Just in the past few months, two of the industry’s biggest advocates – the IPA and Thinkbox – have looked to bring the issue of ROI and effectiveness up the agenda.
At its second effectiveness conference, speakers took to the IPA stage to bemoan the fact that analysts and chief financial officers (CFOs) don’t understand the great work they are doing. And more recently Thinkbox, bored of all the questions over whether TV advertising actually works in the face of growing claims to the contrary from digital players, linked up with Gain Theory and Ebiquity to prove what it calls “profit ROI”.
By analysing hundreds of ad campaigns, it found that for every pound spent on advertising, profit ROI was an average of £3.24 over three years. So the industry knows it has a problem. And it is working to solve that problem. But it seems clear the message is not getting across.
A survey by Gartner of more than 350 marketing executives with $250m (£188m) or more in annual revenue found that the average share of revenue allocated to marketing budgets was 11.3% in 2017, down from 12.1% last year and a return to 2015 levels.
The risk is that CMOs are either being too nearsighted to be strategic or too visionary to deliver against marketing’s objectives.
Only 15% of those surveyed say they expect a significant increase in budget next year, with a third thinking their budgets will be cut or frozen. In some ways this should come as little surprise. This year has seen turmoil for companies – Brexit in the UK; Donald Trump in the US; natural disasters such as hurricanes Harvey and Irma; political issues in North Korea, Spain and Germany. And amid that backdrop there is also the challenge of digital disruption – whether in the guise of new businesses entering the market or big changes to how certain industries do business.
Yet Gartner does not believe these issues are to blame for the fall in marketing budgets. Ewan McIntyre, research director at Gartner, says the problem is that “weighty” expectations for returns from previous budget increases have not been met.
“The time has come for marketing to show its financial management credentials, proving it can deal with financial constraints, assume accountability for business performance, build budgets based on future returns rather than past assumptions, and grow the business while making hard choices,” he says.
That is a damning indictment of the position that marketing clearly still holds at many large businesses.
The suggestion is that marketers throw their toys out of the pram if they are asked to be more effective, don’t think their performance should be related to the business, are just guessing at what their budgets should be and are not making the difficult choices.

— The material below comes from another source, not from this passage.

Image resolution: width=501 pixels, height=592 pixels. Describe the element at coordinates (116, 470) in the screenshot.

Specialist effectiveness units emerging
Clearly, this isn’t the case at all companies. The IPA, in its recent ‘Culture First’ report into marketing effectiveness, found that a third of the brands it spoke to have developed specialist marketing effectiveness units and three-quarters have increased the resource for this area.
Meanwhile, companies, particularly FMCG businesses such as Unilever and Coca-Cola, are increasingly turning to zero-based budgeting to decide annual spend.

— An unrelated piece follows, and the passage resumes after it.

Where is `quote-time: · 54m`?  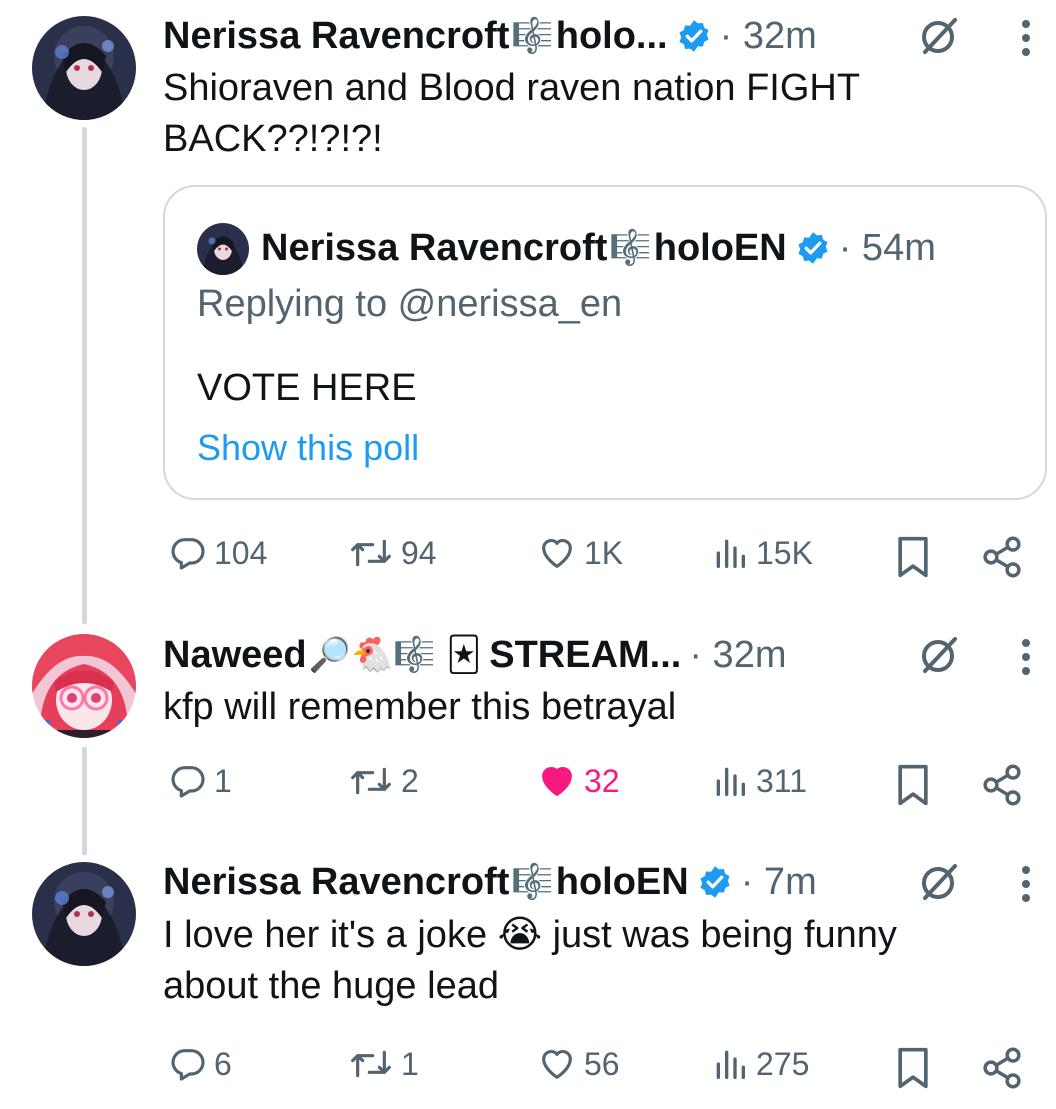
quote-time: · 54m is located at coordinates (887, 248).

Nevertheless, most marketers are still unable to justify budget increases because, as McIntyre says, they are not using the metrics that matter. And they are either being too tactical or too visionary, he claims.

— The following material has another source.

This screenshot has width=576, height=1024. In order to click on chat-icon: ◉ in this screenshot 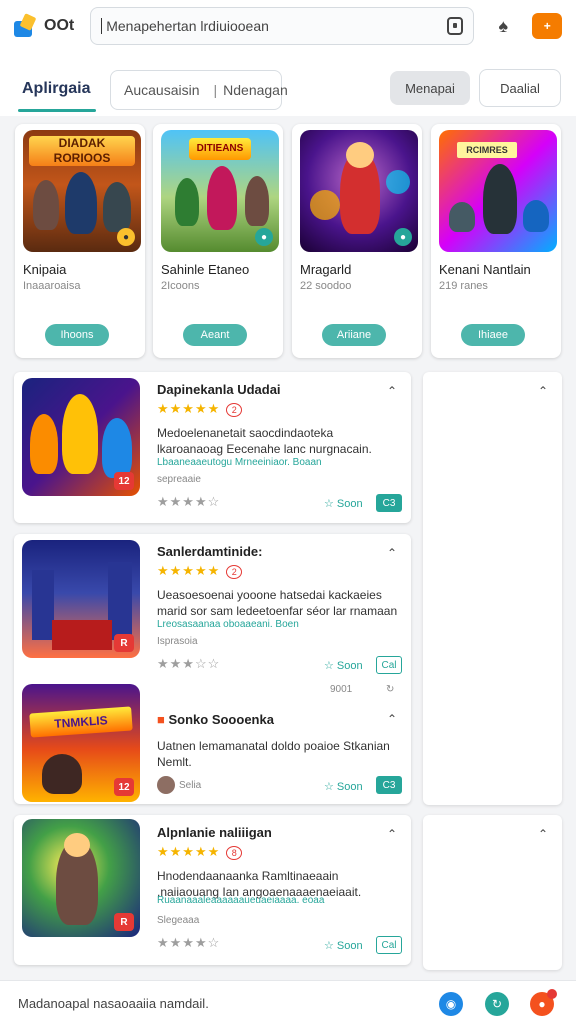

“The risk is that CMOs are either being too near-sighted to be strategic or too visionary to deliver against marketing’s objectives,” he adds. “The result is a lack of focus on the metrics that matter to CFOs and the business – how marketing activities deliver return on investment and profitability to the organisation.”
Yet this really shouldn’t be the case. Ebiquity and Gain Theory have shown that it is possible to quantify advertising’s profit ROI, even breaking it down by sector. Marketing mix modelling is hardly a new idea either. And yet research by the Lenskold Group in 2013 found 65% of marketers are using either no tracking at all or only single-channel attribution. Only 3% are using marketing mix modelling.
It is clear marketers are failing to find that happy medium between driving short-term sales and looking at long-term strategy that helps drive annual business growth. Perhaps marketers are looking for a silver bullet, but this doesn’t exist.
Getting to a place where you understand how budget should be spent, what is effective and how that drives business outcomes requires an astute mix of insight and analytics and an understanding of what the CFO wants – there are no shortcuts.
Proving ROI is hard work and expensive, but without it marketers are acting on gut instinct and feelings, not what actually works. And in the long run the job to convince the rest of the company of marketing’s worth will be even more difficult and costly.